(Data items)
*** Begin section ***
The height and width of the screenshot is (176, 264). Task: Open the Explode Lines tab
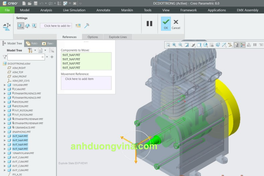(118, 37)
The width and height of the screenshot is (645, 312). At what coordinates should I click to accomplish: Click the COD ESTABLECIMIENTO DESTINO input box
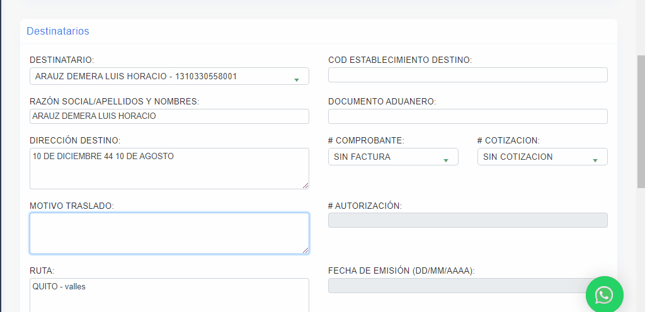(x=467, y=75)
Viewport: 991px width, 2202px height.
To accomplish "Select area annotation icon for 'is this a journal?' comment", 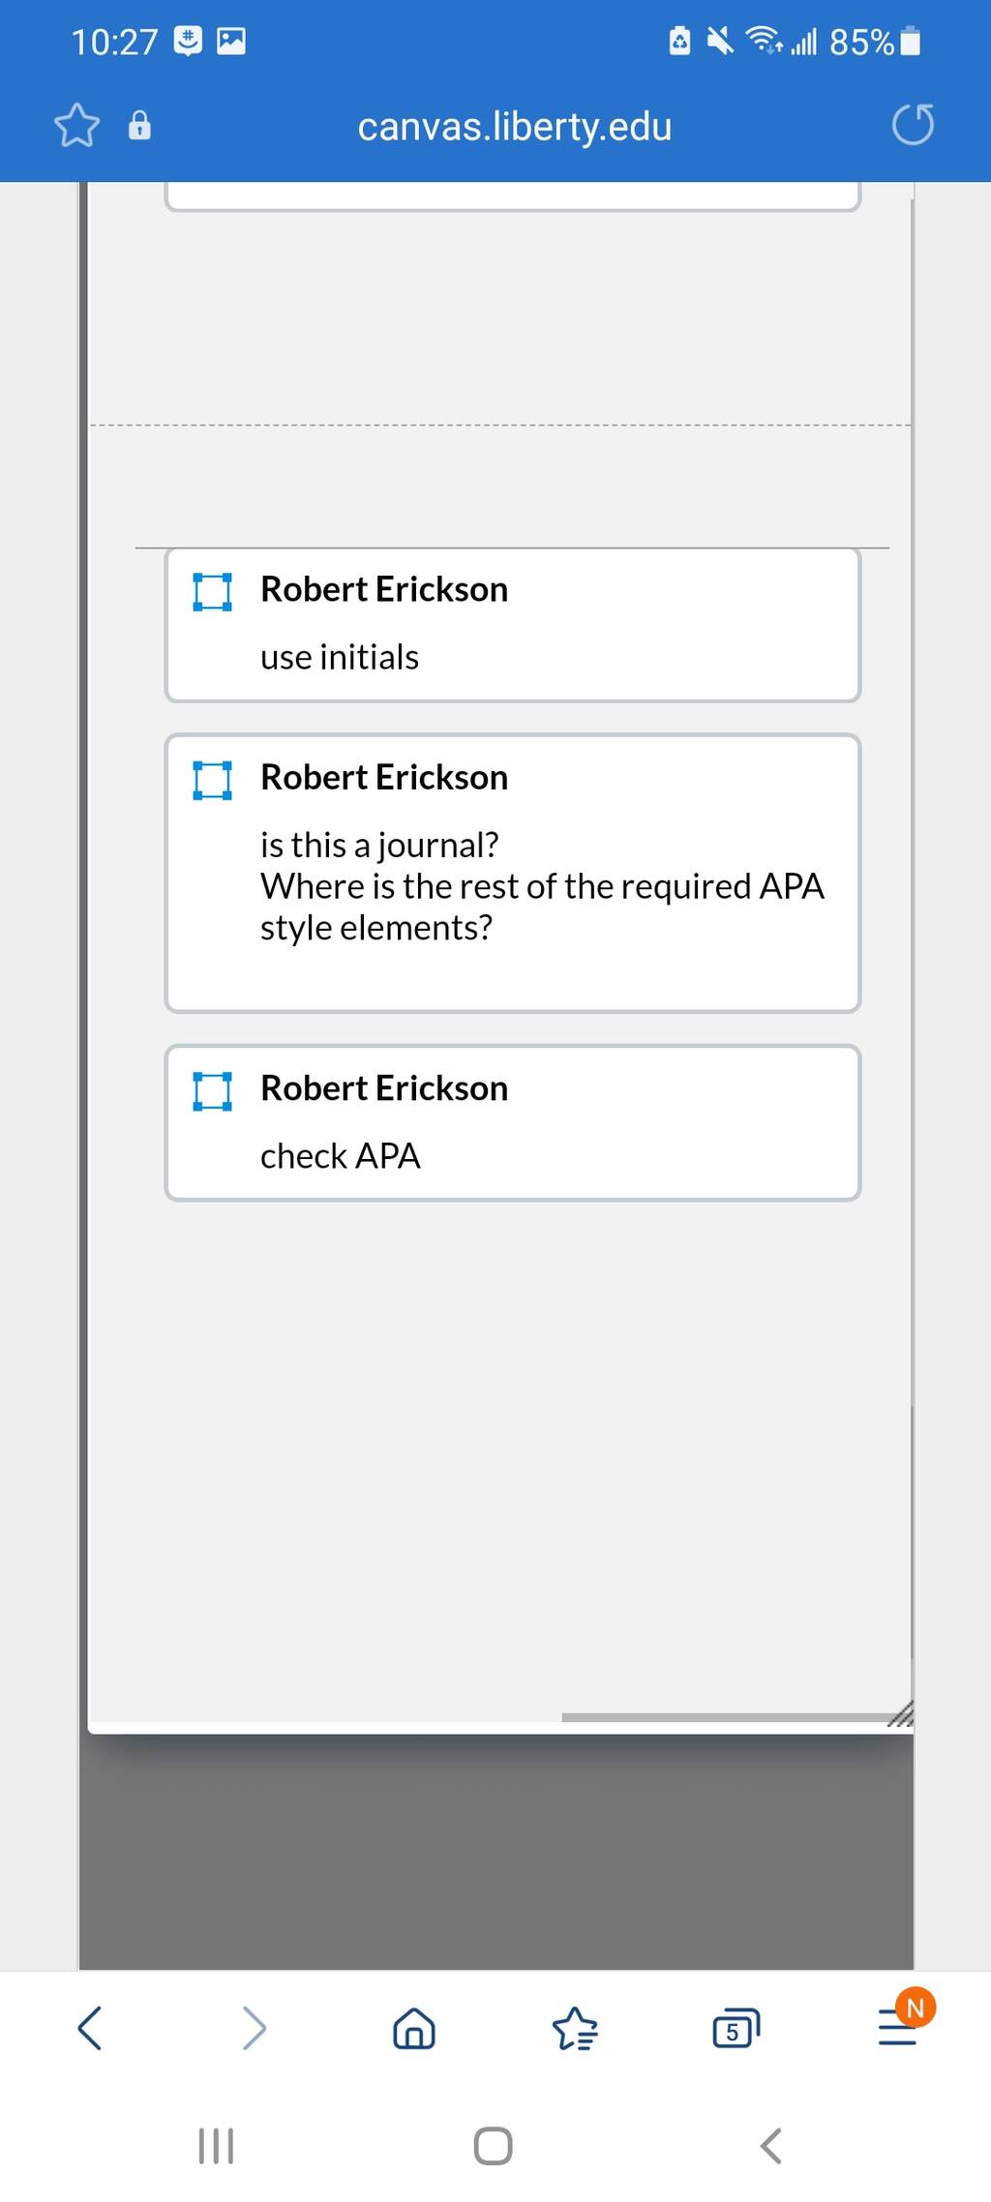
*** End section ***
| Instructions to follow |
Quote, without alteration, the lines running from the line containing "The width and" to the last line of the entries, and include no pictures.

| Exercise response |
The width and height of the screenshot is (645, 312). At what coordinates should I click to accomplish: Click the COD ESTABLECIMIENTO DESTINO input box
(x=467, y=75)
Viewport: 991px width, 2202px height.
To accomplish "Select area annotation icon for 'is this a journal?' comment", 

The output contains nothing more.